*** Opening of INFORMATION SUPPLIED ***

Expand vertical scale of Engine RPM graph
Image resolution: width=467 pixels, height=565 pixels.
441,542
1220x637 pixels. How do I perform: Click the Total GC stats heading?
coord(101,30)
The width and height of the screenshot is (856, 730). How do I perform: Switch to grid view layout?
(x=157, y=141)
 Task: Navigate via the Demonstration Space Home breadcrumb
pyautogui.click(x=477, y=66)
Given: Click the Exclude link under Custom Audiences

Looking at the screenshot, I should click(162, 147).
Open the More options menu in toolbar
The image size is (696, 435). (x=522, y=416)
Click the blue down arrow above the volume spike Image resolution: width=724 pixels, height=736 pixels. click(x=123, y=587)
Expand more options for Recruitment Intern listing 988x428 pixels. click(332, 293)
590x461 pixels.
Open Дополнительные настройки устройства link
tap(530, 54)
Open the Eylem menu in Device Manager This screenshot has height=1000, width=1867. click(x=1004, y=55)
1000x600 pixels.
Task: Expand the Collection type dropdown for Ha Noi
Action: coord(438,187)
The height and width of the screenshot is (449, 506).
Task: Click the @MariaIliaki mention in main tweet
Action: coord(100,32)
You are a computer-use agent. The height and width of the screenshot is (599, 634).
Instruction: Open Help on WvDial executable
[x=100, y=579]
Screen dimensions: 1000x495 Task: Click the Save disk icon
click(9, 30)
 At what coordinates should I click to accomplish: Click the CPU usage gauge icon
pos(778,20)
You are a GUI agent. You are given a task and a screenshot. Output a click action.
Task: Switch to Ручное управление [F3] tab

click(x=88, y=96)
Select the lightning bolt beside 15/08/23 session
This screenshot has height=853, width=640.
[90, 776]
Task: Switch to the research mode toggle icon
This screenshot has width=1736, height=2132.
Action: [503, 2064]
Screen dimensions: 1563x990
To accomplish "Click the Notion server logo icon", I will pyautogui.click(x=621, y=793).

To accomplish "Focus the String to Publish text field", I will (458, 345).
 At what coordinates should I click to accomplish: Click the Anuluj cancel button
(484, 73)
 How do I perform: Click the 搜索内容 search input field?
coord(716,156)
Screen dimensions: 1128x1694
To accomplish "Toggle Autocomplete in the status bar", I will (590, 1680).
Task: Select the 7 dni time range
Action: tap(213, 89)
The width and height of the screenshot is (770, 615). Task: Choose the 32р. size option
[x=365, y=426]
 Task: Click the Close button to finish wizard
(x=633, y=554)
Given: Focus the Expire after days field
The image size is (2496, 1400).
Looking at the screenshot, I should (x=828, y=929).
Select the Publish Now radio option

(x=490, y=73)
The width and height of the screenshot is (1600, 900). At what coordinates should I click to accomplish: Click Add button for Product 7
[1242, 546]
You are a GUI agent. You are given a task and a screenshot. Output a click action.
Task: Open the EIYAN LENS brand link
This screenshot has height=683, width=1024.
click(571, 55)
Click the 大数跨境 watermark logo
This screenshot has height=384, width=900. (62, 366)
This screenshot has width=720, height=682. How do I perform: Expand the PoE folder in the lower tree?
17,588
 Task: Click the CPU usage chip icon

*** Close of INFORMATION SUPPLIED ***

_ASSIGNMENT_
After reading the records above, transcribe them verbatim.

_ANSWER TO THE PROBLEM_
Expand vertical scale of Engine RPM graph
Image resolution: width=467 pixels, height=565 pixels.
441,542
1220x637 pixels. How do I perform: Click the Total GC stats heading?
coord(101,30)
The width and height of the screenshot is (856, 730). How do I perform: Switch to grid view layout?
(x=157, y=141)
 Task: Navigate via the Demonstration Space Home breadcrumb
pyautogui.click(x=477, y=66)
Given: Click the Exclude link under Custom Audiences

Looking at the screenshot, I should click(162, 147).
Open the More options menu in toolbar
The image size is (696, 435). (x=522, y=416)
Click the blue down arrow above the volume spike Image resolution: width=724 pixels, height=736 pixels. click(x=123, y=587)
Expand more options for Recruitment Intern listing 988x428 pixels. click(332, 293)
590x461 pixels.
Open Дополнительные настройки устройства link
tap(530, 54)
Open the Eylem menu in Device Manager This screenshot has height=1000, width=1867. click(x=1004, y=55)
1000x600 pixels.
Task: Expand the Collection type dropdown for Ha Noi
Action: coord(438,187)
The height and width of the screenshot is (449, 506).
Task: Click the @MariaIliaki mention in main tweet
Action: coord(100,32)
You are a computer-use agent. The height and width of the screenshot is (599, 634).
Instruction: Open Help on WvDial executable
[x=100, y=579]
Screen dimensions: 1000x495 Task: Click the Save disk icon
click(9, 30)
 At what coordinates should I click to accomplish: Click the CPU usage gauge icon
pos(778,20)
You are a GUI agent. You are given a task and a screenshot. Output a click action.
Task: Switch to Ручное управление [F3] tab

click(x=88, y=96)
Select the lightning bolt beside 15/08/23 session
This screenshot has height=853, width=640.
[90, 776]
Task: Switch to the research mode toggle icon
This screenshot has width=1736, height=2132.
Action: [503, 2064]
Screen dimensions: 1563x990
To accomplish "Click the Notion server logo icon", I will pyautogui.click(x=621, y=793).

To accomplish "Focus the String to Publish text field", I will (458, 345).
 At what coordinates should I click to accomplish: Click the Anuluj cancel button
(484, 73)
 How do I perform: Click the 搜索内容 search input field?
coord(716,156)
Screen dimensions: 1128x1694
To accomplish "Toggle Autocomplete in the status bar", I will (590, 1680).
Task: Select the 7 dni time range
Action: tap(213, 89)
The width and height of the screenshot is (770, 615). Task: Choose the 32р. size option
[x=365, y=426]
 Task: Click the Close button to finish wizard
(x=633, y=554)
Given: Focus the Expire after days field
The image size is (2496, 1400).
Looking at the screenshot, I should (x=828, y=929).
Select the Publish Now radio option

(x=490, y=73)
The width and height of the screenshot is (1600, 900). At what coordinates should I click to accomplish: Click Add button for Product 7
[1242, 546]
You are a GUI agent. You are given a task and a screenshot. Output a click action.
Task: Open the EIYAN LENS brand link
This screenshot has height=683, width=1024.
click(571, 55)
Click the 大数跨境 watermark logo
This screenshot has height=384, width=900. (62, 366)
This screenshot has width=720, height=682. How do I perform: Expand the PoE folder in the lower tree?
17,588
 Task: Click the CPU usage chip icon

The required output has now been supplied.